After this step, I get stuck and do not know how to proceed. I am not sure if I should try to extract the section of interest when I read data in, therefore, I suppose, I would have to wrestle with the chunk where I create the function -- f <- gsub("(.*)/([^/]*).pdf", "\\2", filename)? I apologize for such questions but I am self-teaching myself. I also tried engaging the following code on just one file instead of a corpus:

start <- grep("^\\*\\*\\* ITEM 1A. RISK FACTORS", text_df$text) + 1

stop <- grep("^ITEM 1B. UNRESOLVED STAFF COMMENTS", text_df$text) - 1

lines <- raw[start:stop]

scd <- paste0(".*",start,"(.*)","\n",stop,".*")  
gsub(scd,"\\1", name_of_file)

but it did not help me in any way.

s_baldur
  • 29,441
  • 4
  • 36
  • 69
Niki
  • 23
  • 3
  • 1
    Would you be able to share at least one of the pdf files? Would make it easier to write an answer covering the whole process. – JBGruber Aug 06 '20 at 18:26
  • Yes, absolutely. It is public info (https://corporate.exxonmobil.com/-/media/Global/Files/investor-relations/investor-relations-publications-archive/ExxonMobil-2016-Form-10-K.pdf) And thank you very much. – Niki Aug 06 '20 at 18:44

1 Answers1

2

I don't really see why you would write files into a txt first, so I did it all in one go.
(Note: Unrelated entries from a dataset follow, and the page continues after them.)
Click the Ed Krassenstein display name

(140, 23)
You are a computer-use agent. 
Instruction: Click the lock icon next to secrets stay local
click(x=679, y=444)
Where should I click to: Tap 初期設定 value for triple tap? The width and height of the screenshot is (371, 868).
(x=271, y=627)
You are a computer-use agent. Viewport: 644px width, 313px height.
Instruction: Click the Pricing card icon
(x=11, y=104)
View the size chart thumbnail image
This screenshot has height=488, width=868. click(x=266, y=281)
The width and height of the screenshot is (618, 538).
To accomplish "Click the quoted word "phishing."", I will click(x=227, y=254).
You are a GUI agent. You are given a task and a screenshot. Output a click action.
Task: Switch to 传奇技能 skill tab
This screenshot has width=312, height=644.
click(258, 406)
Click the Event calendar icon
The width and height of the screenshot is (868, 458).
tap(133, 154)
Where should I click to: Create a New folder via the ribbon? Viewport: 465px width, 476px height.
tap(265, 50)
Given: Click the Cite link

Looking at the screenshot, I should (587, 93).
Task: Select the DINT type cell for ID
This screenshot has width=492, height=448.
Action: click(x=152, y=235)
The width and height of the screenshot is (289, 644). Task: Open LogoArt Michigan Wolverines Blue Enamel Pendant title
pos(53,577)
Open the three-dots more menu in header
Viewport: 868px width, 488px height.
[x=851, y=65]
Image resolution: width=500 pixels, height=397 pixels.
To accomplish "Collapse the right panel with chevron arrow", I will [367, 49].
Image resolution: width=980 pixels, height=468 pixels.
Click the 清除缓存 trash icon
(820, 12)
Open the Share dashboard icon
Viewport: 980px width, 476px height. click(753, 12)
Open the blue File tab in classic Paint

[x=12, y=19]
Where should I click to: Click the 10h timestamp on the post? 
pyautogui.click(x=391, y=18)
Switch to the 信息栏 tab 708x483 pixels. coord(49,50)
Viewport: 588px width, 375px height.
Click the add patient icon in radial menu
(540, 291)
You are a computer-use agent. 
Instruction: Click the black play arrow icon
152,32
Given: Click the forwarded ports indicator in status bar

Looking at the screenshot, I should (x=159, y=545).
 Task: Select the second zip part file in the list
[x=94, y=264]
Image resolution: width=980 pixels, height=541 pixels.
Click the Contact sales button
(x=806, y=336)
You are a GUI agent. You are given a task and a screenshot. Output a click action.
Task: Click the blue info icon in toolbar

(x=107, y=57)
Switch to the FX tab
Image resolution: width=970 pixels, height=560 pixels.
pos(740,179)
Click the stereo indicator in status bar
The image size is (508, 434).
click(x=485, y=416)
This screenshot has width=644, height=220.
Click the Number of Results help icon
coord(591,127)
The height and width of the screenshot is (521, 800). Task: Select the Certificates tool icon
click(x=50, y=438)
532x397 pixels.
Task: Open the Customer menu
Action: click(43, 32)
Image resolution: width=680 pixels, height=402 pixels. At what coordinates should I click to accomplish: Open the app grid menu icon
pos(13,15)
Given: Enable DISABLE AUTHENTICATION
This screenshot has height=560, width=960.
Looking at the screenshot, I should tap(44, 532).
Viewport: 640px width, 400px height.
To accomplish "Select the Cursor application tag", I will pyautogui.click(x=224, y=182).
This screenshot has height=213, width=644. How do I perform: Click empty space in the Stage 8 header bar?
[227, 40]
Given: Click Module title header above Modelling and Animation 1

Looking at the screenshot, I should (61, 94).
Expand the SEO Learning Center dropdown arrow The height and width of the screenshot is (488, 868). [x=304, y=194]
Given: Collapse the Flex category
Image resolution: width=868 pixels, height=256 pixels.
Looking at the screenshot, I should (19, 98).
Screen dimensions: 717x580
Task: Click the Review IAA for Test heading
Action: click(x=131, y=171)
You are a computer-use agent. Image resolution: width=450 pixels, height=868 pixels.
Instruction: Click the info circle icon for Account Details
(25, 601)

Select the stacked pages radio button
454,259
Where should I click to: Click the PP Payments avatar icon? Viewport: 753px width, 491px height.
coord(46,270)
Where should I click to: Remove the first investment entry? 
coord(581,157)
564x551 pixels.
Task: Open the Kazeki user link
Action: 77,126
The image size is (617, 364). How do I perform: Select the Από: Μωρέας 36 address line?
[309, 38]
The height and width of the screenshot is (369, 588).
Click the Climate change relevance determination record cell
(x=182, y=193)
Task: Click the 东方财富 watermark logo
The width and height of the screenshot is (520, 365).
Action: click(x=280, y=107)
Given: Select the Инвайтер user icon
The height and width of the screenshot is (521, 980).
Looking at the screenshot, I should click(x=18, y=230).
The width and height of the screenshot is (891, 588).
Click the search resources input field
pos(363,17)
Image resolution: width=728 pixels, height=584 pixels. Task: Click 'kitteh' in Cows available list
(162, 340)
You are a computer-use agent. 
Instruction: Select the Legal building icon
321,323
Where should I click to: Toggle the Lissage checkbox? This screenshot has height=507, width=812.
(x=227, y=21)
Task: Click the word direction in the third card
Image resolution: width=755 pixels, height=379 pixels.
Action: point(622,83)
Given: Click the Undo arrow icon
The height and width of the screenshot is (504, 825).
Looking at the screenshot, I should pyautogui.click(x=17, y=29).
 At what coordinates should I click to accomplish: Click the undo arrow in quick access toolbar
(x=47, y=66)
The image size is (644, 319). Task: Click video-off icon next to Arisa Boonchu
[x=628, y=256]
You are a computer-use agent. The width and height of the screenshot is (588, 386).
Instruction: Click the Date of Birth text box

What threw me off a little is that your patterns have lots of extra spaces. You can match them with the regular expression \\s+

library(stringr)
files <- c("https://corporate.exxonmobil.com/-/media/Global/Files/investor-relations/investor-relations-publications-archive/ExxonMobil-2016-Form-10-K.pdf",
           "https://www.w3.org/WAI/ER/tests/xhtml/testfiles/resources/pdf/dummy.pdf")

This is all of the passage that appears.